> [JOB 1]:
In the essay on Noam Chomsky, what name did David Horowitz give him?
> [JOB 2]:
Recast the paragraph of the essay on Noam Chomsky that opens with "Third World intellectuals are willing and eager" as a bulleted list that keeps its main points.
> [JOB 3]:
List every specific issue that the essay on Noam Chomsky names as one he has addressed.

Noam Chomsky is an American professor of linguistics at the Massachusetts Institute of Technology. He is well known all around the world not so much for his contributions to linguistics, but for his political views that have been expressed in many books and essays over the past forty five years.(1)

Chomsky, who is now in his seventies, has dedicated most of his life to analyzing and criticizing the U.S. foreign policy towards the third world. Chomsky basically believes that the U.S. foreign policy is overwhelmingly influenced by economic interests of large corporations.

Under pressure from multinational corporations and special interest groups, the United States, he argues, ends up interfering in the affairs of third word countries and exploiting them. He has further argued that the U.S. policy towards the developing countries is often hypocritical and contradicts her basic moral values.

Some of the specific issues that he has addressed are as follows: Opposition to Vietnam war, criticism of U.S. interventions in Latin America, criticism of Israel's occupation of Palestine, criticism of U.S. apathy to the Turkish government's policy towards the Kurds.

Soon after the September 11 al-Qaeda attacks against U.S. targets, Chomsky claimed that U.S. policy towards the Middle East was the main cause of these attacks.(2) In general, Chomsky believes that U.S. foreign policy must be guided by moral principals rather than by expediency and Social Darwinian worldviews.

Chomsky has criticized the American intellectuals for ignoring the harmful consequences of U.S. policies in third world. He believes that those intellectuals who view the U.S. foreign policy as benign, engage in "self brain-washing".(3) While Chomsky's criticism of U.S. foreign policy has won him many admirers throughout the world, it has generated strong negative reactions among American conservative intellectuals.

In an article, published only two weeks after 9/11 terror attacks, David Horowitz called him the Ayatollah of Anti-American Hate.(4) In general intellectuals in Western democracies are willing to criticize their governments on domestic concerns, but most are reluctant to openly oppose the government on foreign policy issues to the same extent as Noam Chomsky. For majority of people such criticism runs against the norms of patriotism. They either ignore their own government's foreign policy excesses or refrain from publicly criticizing it.

Unfortunately many of the Third World intellectuals who admire Chomsky, are rarely willing to subject the foreign policies of their own governments to a high level of criticism on moral grounds. This is particularly true of territorial disputes, intimidation of smaller nations and treatment of ethnic minorities.

Third World intellectuals are willing and eager to protest the unfair aspects of U.S. foreign policy and globalization. They are similarly eager to speak about lack of democracy and justice in their own countries and insist on respect for human rights and freedom of press in general terms. Yet when it comes to international disputes involving their own countries, patriotism takes precedence over their commitment to justice and fairness.

(Rows listed in a dataset)
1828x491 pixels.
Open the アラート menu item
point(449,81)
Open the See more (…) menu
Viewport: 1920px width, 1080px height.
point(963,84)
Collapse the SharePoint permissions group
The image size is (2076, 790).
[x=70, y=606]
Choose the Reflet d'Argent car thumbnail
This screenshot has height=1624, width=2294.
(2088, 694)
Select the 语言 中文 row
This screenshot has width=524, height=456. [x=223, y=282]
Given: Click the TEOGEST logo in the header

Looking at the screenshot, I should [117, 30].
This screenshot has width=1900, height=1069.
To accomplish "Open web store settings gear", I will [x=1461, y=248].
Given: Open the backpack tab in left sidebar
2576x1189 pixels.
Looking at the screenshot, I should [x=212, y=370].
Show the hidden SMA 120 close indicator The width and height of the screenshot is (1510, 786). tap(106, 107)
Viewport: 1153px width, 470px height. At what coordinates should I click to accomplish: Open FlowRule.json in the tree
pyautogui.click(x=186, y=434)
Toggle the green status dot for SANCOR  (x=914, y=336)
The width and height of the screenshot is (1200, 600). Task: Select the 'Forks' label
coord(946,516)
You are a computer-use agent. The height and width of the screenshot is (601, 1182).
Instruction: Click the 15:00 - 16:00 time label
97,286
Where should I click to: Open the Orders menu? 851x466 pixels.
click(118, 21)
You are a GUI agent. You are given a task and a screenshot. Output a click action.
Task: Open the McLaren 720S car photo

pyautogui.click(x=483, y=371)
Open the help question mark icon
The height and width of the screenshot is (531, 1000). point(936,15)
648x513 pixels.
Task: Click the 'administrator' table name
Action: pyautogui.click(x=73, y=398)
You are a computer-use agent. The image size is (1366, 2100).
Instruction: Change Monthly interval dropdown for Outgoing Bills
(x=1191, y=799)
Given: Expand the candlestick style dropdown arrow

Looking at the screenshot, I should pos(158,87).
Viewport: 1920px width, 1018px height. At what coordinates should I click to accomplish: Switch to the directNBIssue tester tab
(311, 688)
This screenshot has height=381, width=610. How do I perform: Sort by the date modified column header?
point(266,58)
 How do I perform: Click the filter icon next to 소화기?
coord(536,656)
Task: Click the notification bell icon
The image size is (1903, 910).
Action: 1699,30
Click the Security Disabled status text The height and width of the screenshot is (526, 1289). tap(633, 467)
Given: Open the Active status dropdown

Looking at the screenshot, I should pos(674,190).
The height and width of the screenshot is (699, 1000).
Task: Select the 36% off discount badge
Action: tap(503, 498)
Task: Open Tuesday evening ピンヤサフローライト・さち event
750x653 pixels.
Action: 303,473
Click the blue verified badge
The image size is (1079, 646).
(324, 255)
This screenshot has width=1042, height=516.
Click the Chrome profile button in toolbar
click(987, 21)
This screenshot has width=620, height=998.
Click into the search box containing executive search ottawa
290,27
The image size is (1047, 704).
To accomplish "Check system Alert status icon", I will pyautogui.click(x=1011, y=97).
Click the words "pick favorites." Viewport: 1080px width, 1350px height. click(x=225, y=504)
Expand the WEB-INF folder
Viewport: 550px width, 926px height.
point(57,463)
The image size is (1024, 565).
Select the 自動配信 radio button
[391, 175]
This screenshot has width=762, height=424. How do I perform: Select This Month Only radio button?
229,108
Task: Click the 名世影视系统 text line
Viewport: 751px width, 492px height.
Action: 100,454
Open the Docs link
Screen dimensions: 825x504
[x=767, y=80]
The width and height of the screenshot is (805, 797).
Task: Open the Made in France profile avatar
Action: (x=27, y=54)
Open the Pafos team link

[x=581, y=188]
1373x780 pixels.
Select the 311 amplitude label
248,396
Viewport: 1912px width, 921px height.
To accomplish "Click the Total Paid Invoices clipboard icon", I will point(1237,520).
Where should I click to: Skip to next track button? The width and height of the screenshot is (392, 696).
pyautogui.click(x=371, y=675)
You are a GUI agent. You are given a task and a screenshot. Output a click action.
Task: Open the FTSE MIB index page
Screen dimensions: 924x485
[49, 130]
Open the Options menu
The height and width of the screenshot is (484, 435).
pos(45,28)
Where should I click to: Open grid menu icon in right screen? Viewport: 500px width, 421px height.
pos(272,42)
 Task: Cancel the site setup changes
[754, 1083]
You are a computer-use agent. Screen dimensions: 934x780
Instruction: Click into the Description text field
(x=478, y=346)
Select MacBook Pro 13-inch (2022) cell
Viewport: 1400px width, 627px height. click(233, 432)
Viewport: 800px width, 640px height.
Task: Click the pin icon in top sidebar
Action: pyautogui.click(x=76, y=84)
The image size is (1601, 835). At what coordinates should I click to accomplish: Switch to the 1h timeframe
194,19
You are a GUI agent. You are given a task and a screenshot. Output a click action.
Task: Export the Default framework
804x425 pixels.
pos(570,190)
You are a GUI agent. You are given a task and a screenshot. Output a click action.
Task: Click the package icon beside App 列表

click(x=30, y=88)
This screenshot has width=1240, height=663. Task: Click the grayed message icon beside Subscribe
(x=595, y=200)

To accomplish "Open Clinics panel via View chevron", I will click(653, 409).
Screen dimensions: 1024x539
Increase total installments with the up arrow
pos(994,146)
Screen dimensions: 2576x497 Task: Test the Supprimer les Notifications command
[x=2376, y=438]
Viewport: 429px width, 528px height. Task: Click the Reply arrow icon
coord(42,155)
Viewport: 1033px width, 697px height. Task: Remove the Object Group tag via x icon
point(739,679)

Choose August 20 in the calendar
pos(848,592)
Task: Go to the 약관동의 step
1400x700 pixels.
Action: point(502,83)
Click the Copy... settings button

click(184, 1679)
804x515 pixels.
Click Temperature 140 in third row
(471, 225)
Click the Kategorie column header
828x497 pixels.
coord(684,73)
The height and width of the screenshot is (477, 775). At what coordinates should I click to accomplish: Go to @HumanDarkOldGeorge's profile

> [WRITTEN ANSWER 1]:
The Ayatollah of Anti-American Hate.

> [WRITTEN ANSWER 2]:
- Third World intellectuals readily protest the unfair aspects of U.S. foreign policy and globalization.
- They also speak eagerly about the lack of democracy and justice in their own countries and call, in general terms, for respect for human rights and freedom of the press.
- In international disputes involving their own countries, however, patriotism takes precedence over their commitment to justice and fairness.

> [WRITTEN ANSWER 3]:
- Opposition to the Vietnam War
- Criticism of U.S. interventions in Latin America
- Criticism of Israel's occupation of Palestine
- Criticism of U.S. apathy to the Turkish government's policy towards the Kurds